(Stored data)

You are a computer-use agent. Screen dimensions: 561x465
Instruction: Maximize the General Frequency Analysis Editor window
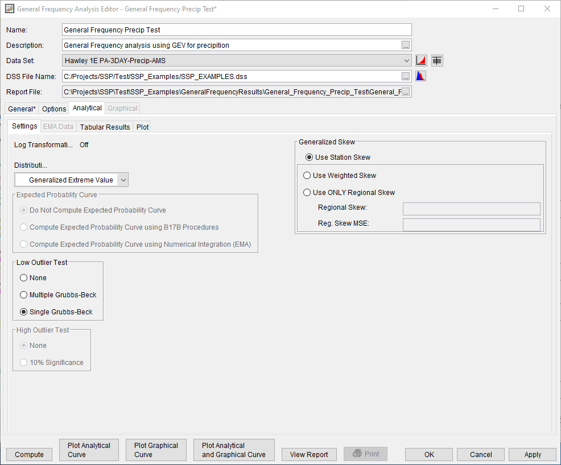click(521, 9)
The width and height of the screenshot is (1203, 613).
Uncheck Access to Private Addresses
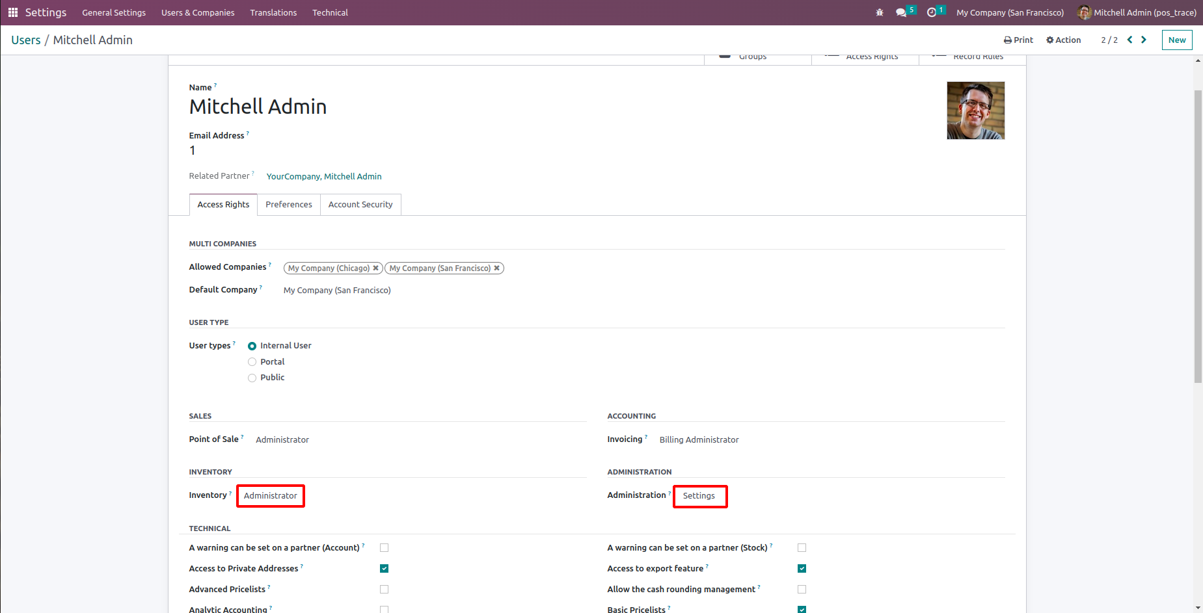(385, 569)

The task: Reproduce all the entries above exactly. Include no images.

Written answer:
You are a computer-use agent. Screen dimensions: 561x465
Instruction: Maximize the General Frequency Analysis Editor window
click(521, 9)
The width and height of the screenshot is (1203, 613).
Uncheck Access to Private Addresses
(385, 569)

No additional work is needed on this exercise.